(Records from a dataset)
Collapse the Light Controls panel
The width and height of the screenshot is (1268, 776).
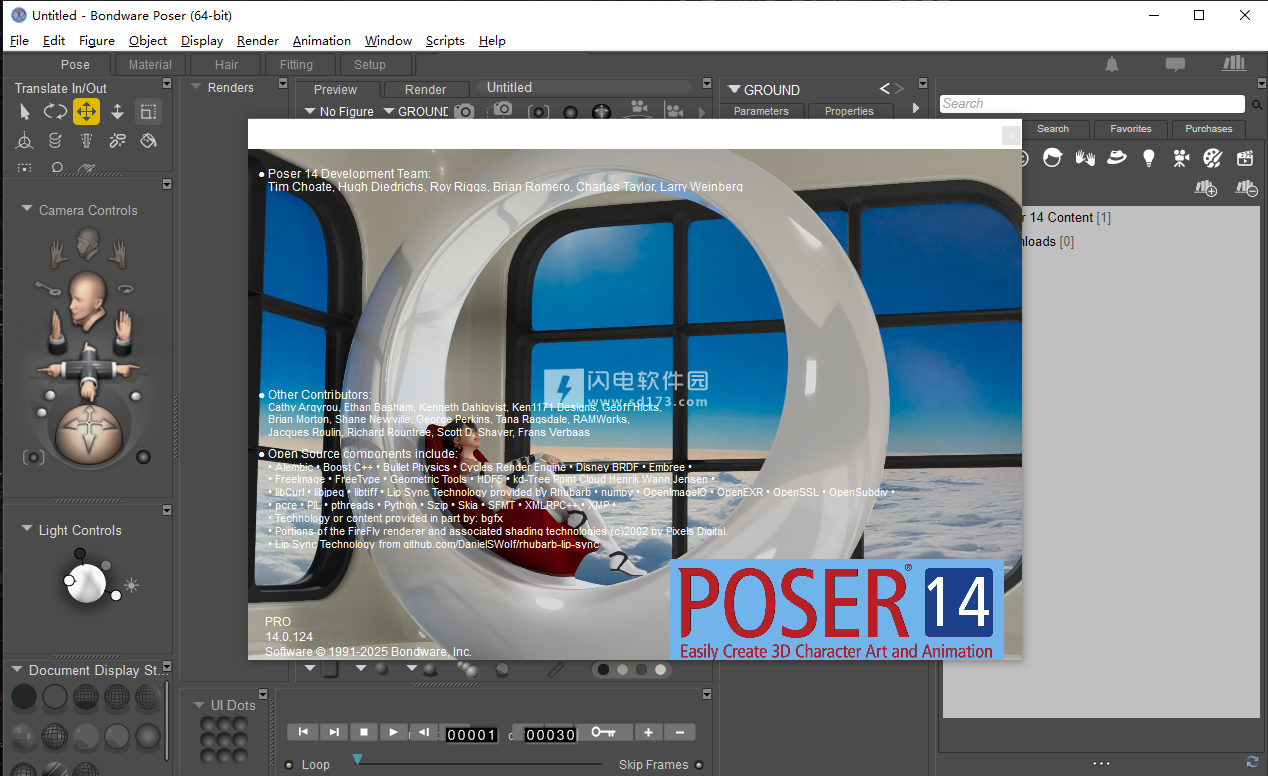point(27,530)
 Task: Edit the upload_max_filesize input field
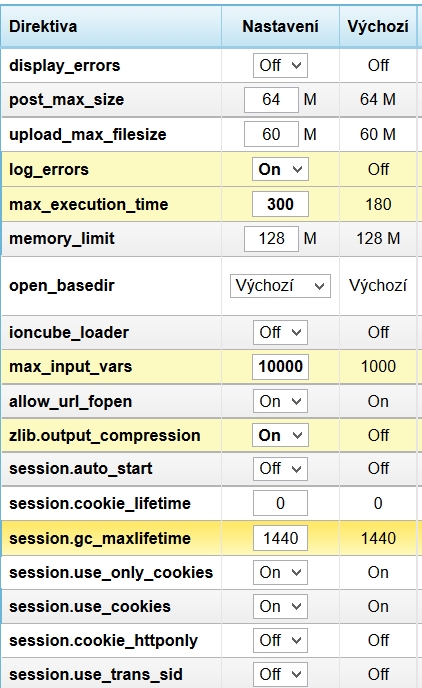tap(271, 134)
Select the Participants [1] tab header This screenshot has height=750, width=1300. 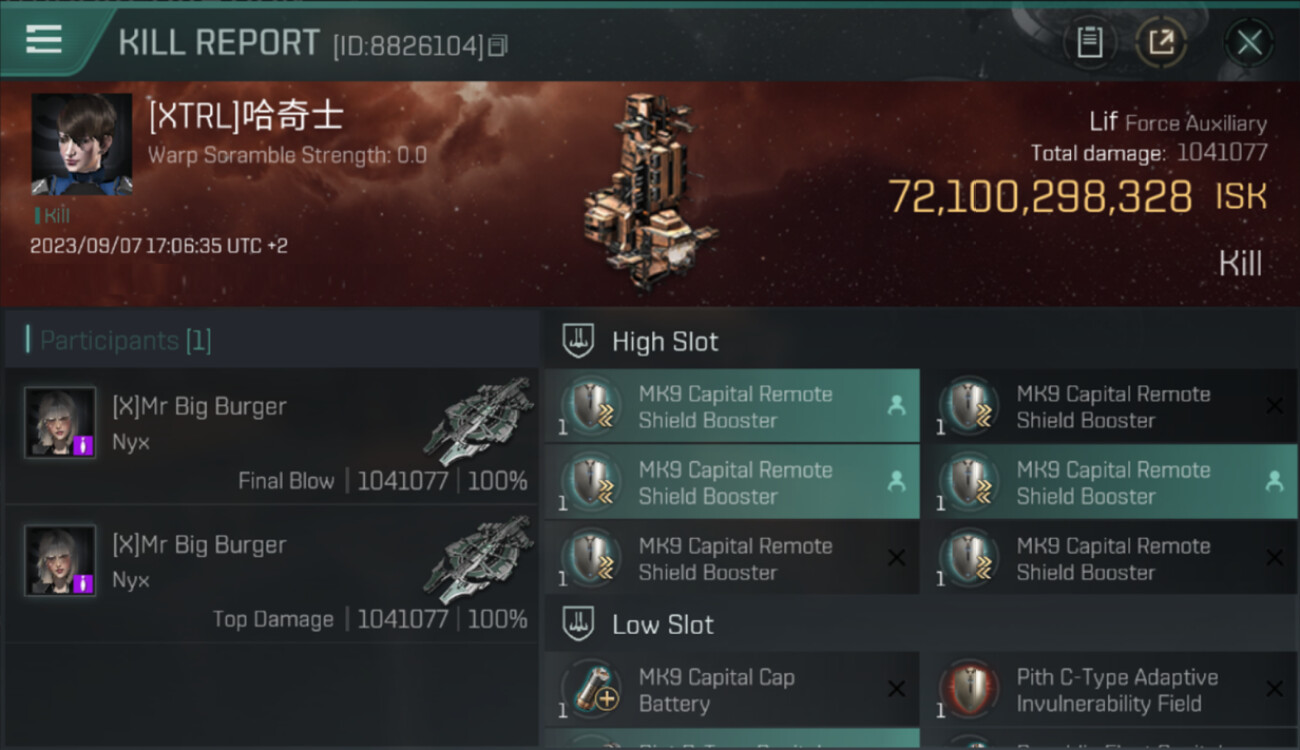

REQUEST – Rewrite the lines above as a JSON list of strings, one string per line, skipping blank lines and leaving out the pictures.

THE COMPLETED TASK –
[
  "Collapse the Light Controls panel",
  "The width and height of the screenshot is (1268, 776).",
  "point(27,530)",
  " Task: Edit the upload_max_filesize input field",
  "tap(271, 134)",
  "Select the Participants [1] tab header This screenshot has height=750, width=1300. "
]